General Díaz confirmó lo bueno que realizó en Guayaquil y dio el golpe ante Barcelona de Ecuador venciéndolo por dos a uno en Luque. Las Águilas Blancas del Chiqui Arce lograron eliminar en su segunda participación internacional a un tradicional del fútbol ecuatoriano, y van más por más en esta Copa Sudamericana 2018. En cambio el Torero, semifinalista de la última Libertadores, terminó dándose un golpazo.

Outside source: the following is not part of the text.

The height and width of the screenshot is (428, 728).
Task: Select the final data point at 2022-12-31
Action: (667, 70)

Fútbol en el Estadio Feliciano Cáceres de Luque, Paraguay, allí donde el local Club General Díaz recibió al Barcelona Sporting Club de Guayaquil, Ecuador, en el marco del desquite correspondiente a la Primera Fase de la Copa Sudamericana 2018. Las Aguilas Blancas, conducidas por el ex seleccionador paraguayo Francisco Arce, venía de ser superior en la ida a pesar de no haber podido romper el cero ante el Torero del uruguayo Guillermo Almada.

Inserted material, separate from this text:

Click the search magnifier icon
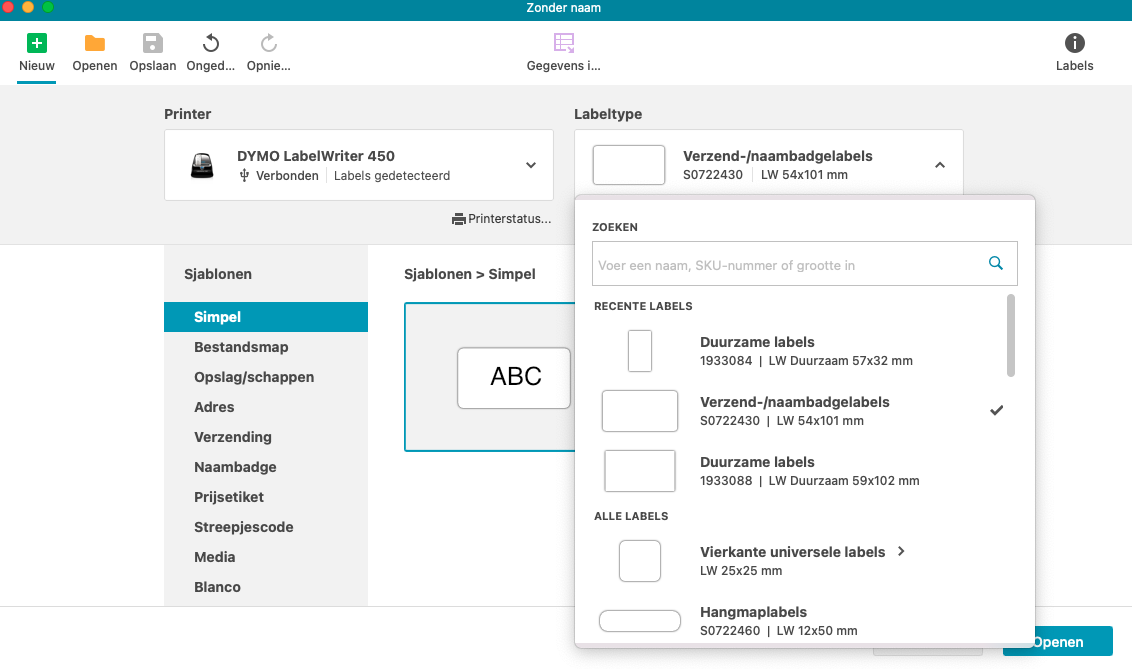 pyautogui.click(x=995, y=263)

El partido tardó realmente mucho en armarse, General Díaz tenía apenas la iniciativa pero siempre sin perder marcas ni posición. Barcelona buscó tirar la chapa pero realmente jamás encontró los caminos adecuados para alcanzar el gol, apenas un tiro incómodo del argentino Damián Díaz que Diego Barreto atrapó sin más complicaciones.

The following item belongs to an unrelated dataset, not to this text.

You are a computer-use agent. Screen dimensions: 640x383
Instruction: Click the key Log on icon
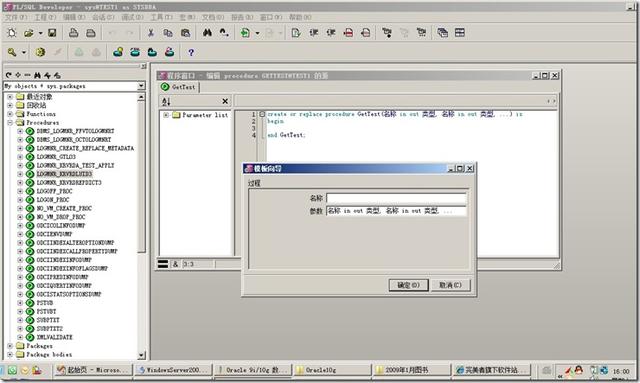click(12, 52)
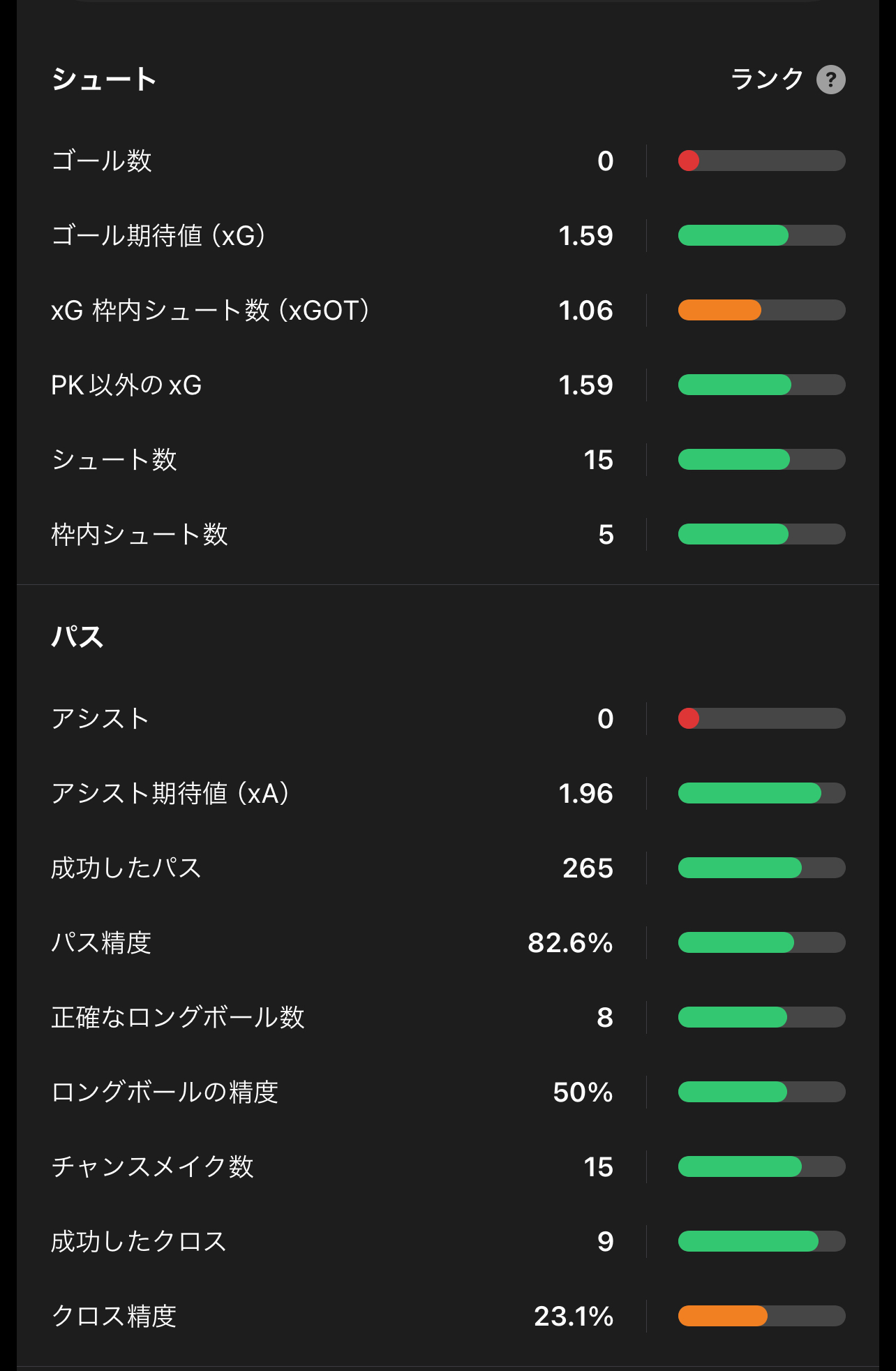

La tensión del cero terminó rompiendo en el complemento gracias a un hermoso momento de inspiración. Corrían apenas tres minutos cuando Matías Espinoza ejecutó un espectacular tiro libre de zurda, a treinta metros del arco, que tomó la perfecta comba que dejó sin posibilidades a Víctor Mendoza. Ganaba General Díaz, Barcelona mantenía la obligación de convertir al menos un gol.
Al cuarto de hora el conjunto ecuatoriano lograría el empate, Byron Castillo desbordó por banda derecha lanzando el perfecto centro que el ex Temperley Juan Dinenno cabeceó a gol segundo después de su ingreso. Uno a uno y clasificación visitante por ventaja deportiva.
Alcanzando la media hora una de las polémicas de la noche, el delantero ex Chicago Ariel Nahuelpán tocó involuntariamente la pelota con su mano dentro del área propia y el juez Patricio Loustau sancionó penal a favor de General Díaz. El argentino se apoyó en su asistente para el fallo, eterna discusión en tanto no se unifiquen criterios. Rodrigo Leichtweis cobró la factura con un lindo derechazo a pie abierto que ingresó bien lejos del salto de Mendoza.
Lo que quedó de partido tuvo a General Díaz defendiendo la ventaja ante un Barcelona más incisivo pero insuficiente en cuanto a su precisión. Hubo bronca por un gol anulado por supuesta posición adelantada de Luis Caicedo, sin embargo el línea Julián Fernández acertó en sancionar el fuera de juego.
Ganó General Díaz un partido que quedará en la historia del club, y también en la de su importante rival. El conjunto de Luque ya está clasificado para la Segunda Fase de la Sudamericana, aunque deberá esperar para conocer rival y volver a tener acción.